I could see having explicit units for translation if the device could 
output them. The idea of normalized values (not talking about clamping) 
is to let the user set what they feel is the maximum movement they want 
the device to detect separate from the specific application. So for 
moving left and right you might calibrate the device such that -1 and 1 
is you leaning either way 15 cm from the center. Any program then that 
you load from the web would interpret those ranges the same.

As for quats for orientation there's no advantage over that than euler angles. You can use the euler angles to build a quaternion from which to use.I do have one question though. Would the ViewEvent need orientation, angular velocity and angular acceleration? What about a translation velocity?

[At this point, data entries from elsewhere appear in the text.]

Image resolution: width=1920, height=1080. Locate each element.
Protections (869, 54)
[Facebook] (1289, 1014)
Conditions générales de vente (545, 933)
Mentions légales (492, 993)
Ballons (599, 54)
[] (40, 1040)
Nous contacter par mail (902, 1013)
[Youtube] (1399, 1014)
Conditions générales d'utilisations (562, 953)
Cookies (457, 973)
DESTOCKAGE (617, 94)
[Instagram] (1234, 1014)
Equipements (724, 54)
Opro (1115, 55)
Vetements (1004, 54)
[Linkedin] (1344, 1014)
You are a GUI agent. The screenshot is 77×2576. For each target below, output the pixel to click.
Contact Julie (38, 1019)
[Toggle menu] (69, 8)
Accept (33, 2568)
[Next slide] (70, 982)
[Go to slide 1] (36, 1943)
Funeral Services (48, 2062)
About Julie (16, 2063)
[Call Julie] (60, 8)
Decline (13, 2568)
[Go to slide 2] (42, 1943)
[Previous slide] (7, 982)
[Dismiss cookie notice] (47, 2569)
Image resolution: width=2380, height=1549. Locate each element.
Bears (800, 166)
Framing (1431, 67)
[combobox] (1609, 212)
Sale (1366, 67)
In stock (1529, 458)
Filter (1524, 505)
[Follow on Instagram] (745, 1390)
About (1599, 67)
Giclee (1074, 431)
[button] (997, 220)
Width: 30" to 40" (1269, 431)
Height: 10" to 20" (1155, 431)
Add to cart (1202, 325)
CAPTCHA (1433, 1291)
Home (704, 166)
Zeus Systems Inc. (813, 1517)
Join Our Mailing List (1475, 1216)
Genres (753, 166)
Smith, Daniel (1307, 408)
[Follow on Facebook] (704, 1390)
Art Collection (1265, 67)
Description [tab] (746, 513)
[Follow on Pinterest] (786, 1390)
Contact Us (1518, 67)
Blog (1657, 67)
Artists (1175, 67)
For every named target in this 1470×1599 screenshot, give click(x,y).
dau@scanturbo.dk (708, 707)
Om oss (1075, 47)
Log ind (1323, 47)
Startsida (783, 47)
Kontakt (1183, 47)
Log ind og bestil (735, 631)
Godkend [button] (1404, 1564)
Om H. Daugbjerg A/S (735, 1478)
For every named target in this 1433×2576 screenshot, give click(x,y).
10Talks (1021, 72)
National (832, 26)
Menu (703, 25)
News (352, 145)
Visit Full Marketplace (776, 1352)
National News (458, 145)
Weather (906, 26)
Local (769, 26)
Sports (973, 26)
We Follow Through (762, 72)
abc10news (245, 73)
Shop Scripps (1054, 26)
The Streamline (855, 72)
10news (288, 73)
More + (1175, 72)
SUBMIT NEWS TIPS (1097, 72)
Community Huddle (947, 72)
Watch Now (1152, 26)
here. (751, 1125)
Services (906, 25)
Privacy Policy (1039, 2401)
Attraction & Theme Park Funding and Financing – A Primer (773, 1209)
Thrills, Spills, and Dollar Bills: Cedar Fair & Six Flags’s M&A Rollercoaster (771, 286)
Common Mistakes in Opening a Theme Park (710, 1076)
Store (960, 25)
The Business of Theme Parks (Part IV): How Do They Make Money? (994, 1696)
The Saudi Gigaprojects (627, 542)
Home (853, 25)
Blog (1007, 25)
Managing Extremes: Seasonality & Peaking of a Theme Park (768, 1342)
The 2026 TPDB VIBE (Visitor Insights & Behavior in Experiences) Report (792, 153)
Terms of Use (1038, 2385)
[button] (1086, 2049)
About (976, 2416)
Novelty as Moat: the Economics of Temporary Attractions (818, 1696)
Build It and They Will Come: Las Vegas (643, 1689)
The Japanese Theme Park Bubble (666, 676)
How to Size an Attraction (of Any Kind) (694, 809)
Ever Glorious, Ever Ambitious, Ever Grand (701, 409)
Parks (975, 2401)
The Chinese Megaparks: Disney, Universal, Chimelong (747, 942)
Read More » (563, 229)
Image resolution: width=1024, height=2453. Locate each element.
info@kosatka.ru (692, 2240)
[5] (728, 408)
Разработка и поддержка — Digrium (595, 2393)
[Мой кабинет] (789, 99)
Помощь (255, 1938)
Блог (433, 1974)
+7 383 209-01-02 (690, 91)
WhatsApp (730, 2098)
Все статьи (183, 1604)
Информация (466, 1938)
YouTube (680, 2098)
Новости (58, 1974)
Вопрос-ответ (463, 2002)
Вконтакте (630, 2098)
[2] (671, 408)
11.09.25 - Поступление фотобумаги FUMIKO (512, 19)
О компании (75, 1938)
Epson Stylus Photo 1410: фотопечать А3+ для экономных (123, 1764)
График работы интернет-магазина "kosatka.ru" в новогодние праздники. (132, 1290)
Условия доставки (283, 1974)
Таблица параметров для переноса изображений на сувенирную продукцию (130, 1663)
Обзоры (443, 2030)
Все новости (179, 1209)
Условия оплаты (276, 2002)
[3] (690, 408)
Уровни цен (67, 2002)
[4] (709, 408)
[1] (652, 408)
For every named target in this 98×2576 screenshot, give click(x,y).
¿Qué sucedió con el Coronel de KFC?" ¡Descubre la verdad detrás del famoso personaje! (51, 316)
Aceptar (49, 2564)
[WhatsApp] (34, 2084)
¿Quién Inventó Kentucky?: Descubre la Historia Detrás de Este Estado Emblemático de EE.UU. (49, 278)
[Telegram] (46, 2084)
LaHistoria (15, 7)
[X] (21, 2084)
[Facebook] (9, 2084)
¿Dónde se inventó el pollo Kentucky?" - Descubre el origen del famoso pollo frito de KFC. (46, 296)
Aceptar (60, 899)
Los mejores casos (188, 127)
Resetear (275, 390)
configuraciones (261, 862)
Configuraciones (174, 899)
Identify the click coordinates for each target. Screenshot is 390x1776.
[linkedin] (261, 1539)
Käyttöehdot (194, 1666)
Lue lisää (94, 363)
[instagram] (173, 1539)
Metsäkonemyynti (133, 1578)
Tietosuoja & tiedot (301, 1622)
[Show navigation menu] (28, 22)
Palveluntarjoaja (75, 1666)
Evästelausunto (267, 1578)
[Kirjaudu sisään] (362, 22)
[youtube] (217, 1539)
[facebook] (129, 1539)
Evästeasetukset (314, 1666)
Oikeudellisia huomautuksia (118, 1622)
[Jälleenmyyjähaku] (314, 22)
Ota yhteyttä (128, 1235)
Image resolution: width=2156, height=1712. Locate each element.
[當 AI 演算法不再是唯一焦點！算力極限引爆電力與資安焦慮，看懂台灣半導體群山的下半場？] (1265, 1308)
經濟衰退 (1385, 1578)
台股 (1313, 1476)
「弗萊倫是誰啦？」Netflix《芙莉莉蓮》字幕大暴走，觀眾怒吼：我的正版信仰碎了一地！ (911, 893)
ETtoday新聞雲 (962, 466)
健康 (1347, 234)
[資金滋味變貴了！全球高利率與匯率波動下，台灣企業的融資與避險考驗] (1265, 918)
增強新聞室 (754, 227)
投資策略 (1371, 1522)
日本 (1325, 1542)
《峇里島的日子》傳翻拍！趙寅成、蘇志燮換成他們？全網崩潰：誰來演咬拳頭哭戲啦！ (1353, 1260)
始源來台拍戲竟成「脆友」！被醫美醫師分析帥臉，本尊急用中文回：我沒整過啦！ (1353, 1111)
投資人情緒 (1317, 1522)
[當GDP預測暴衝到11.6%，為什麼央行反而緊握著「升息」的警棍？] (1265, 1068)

> As for things like eye position and such, you'd want to query that 
separately (no sense in sending it with every device), along with other 
information about the device capabilities (Screen resolution, FOV, Lens 
distortion factors, etc, etc.) And you'll want to account for the 
scenario where there are more than one device connected to the browser.


Seems sensible if there's a lot of data or different update frequencies. So like an eye event. Could use pixels rather than a normalization there and let the pixel value go outside of the screen. I don't know why I used normalized coordinates there since screen resolution is known. You mention lens distortion factors. Are there well known variables for defining the lenses that a VR could provide the user or to the browser to automate the distortions without having custom shader logic provided by a driver?


interface EyeEvent : UIEvent {
    long leftX; // pixels but not clamped to the screen resolution

    long leftY;
    long rightX;
    long rightY;

}


>Also,
 if this is going to be a high quality experience you'll want to be able
 to target rendering to the HMD directly and not rely on OS mirroring to
 render the image. This is a can of worms in and of itself: How do you 
reference the display? Can you manipulate a DOM tree on it, or is it 
limited to WebGL/Canvas2D? If you can render HTML there how do the 
appropriate distortions get applied, and how do things like depth get 
communicated? Does this new rendering surface share the same Javascript 
scope as the page that launched it? If the HMD refreshes at 90hz and 
your monitor refreshes at 60hz, when does requestAnimationFrame 
fire? These are not simple questions, and need to be considered 
carefully to make sure that any resulting API is useful. 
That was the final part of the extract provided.